It is Friday morning. I am sitting at my kitchen table. I have a big smile on my face as I work on my bible study lesson for this coming Wednesday. My mother called this morning to make sure the storm wasn’t too bad last night. After the time we had to run twice to the safe room because of tornadoes, there is constant worry (such is the lot of a Jewish Mother).
The location where these tornadoes threatened? Jonesboro, Arkansas. The bible study I’m preparing to lead? A session on Jewish Holidays for the First Christian Church of Jonesboro this coming Wednesday. How the world turns.
Last Sunday, I led our synagogue service observing Yom Hazikaron and Yom Ha’atz’maut, and sending a wonderful couple off to northwest Arkansas at an evening service followed by an Israeli themed potluck dinner with falafel, hummus, Israeli salad, pita and more. The cake had an Israeli flag on it—I wonder what Kroger thought of that?
And the Monday before that? The President of our synagogue, David Levenbach, and I participated in Holocaust Remembrance Day (Yom Hashoah to us) at the Southwest Church of Christ. The program was so moving, with approximately 20 biographies of people during the time of the Holocaust portrayed by other participants provided by the US Holocaust Museum, and a short film also by the museum. David and I read prayers from Gates of Prayer.
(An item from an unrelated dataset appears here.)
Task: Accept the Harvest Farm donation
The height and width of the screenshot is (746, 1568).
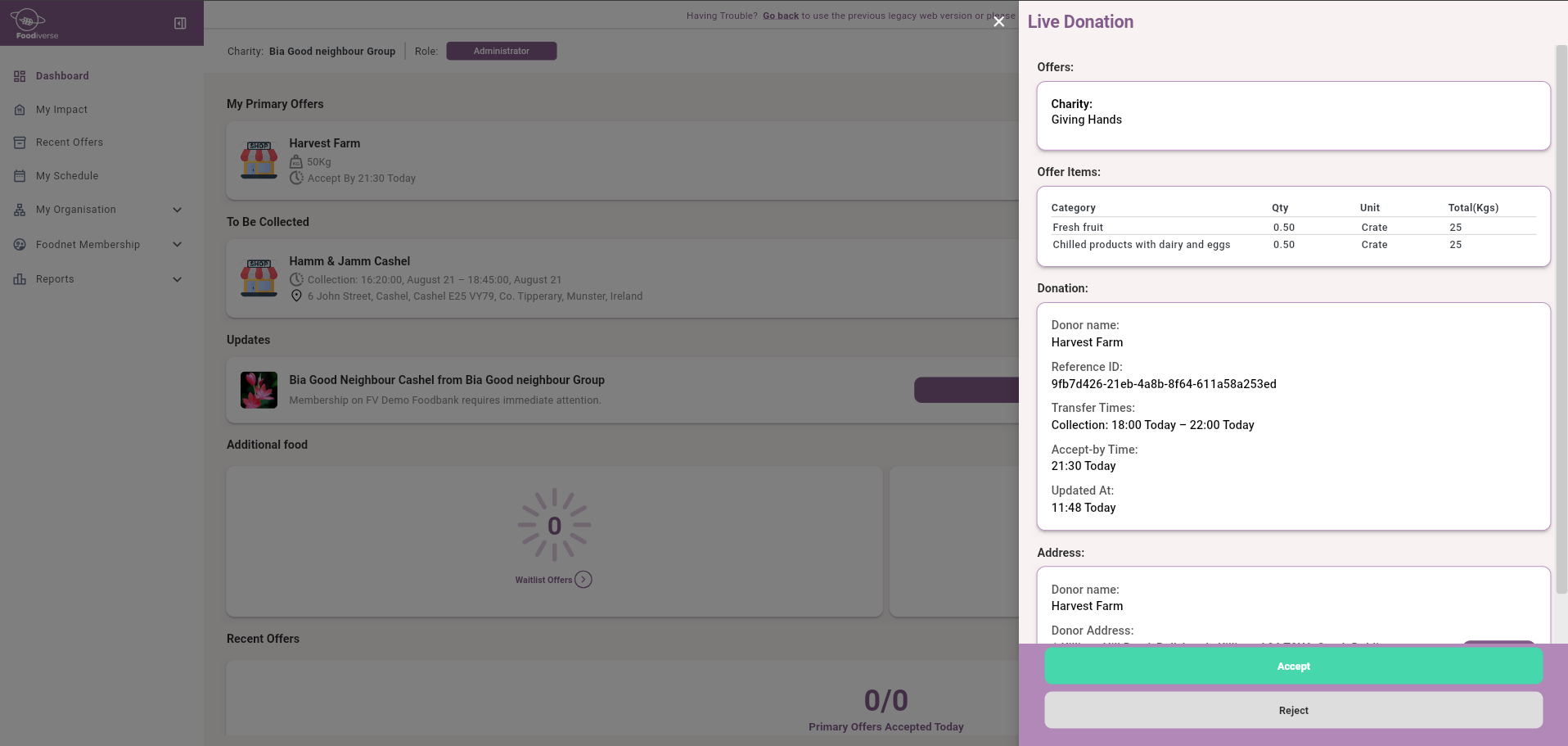Action: click(1293, 667)
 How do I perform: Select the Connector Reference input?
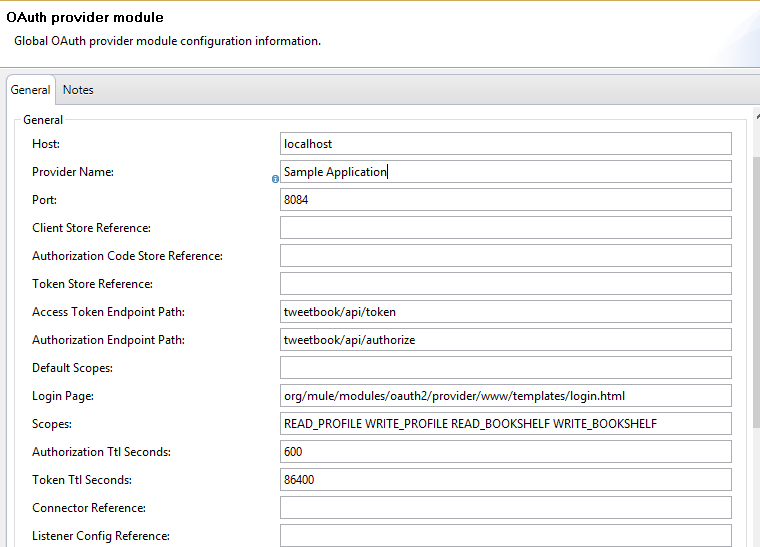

I’m not a rabbi, by the way. I’m just a member of a small Southern congregation, and this is what you do.
So back to the bible study. I was invited to lead the bible study session this week at the First Christian Church, to talk about Jewish Holidays. I have been preparing for this feverishly, as I want to make sure to make this session is engaging and interactive. I am bringing show and tell items and some special foods with me—challah, matzah, and macaroons. I have been learning things about our holidays that I did not know before my preparations—the Torah citations for some of the holidays, the explanations behind the traditions, and most importantly why we know Shabbat falls on Friday night/Saturday.
So the smile on my face? Well, it’s both appreciation and amusement… because if I had stayed where I grew up, this wouldn’t be how I spent my morning.
I grew up in Highland Park, Illinois, a suburb of Chicago with a large Jewish population. Now, my family and I have meandered our way to a much smaller town of 70,000, with a very small Jewish community (we were so happy to get 25 last Sunday!)—Jonesboro, Arkansas. If we hadn’t, I would not be sitting here working on my bible study lesson for next Wednesday.
Funny, but true: Sometimes when you leave a big Jewish community, Judaism becomes an even bigger part of your life.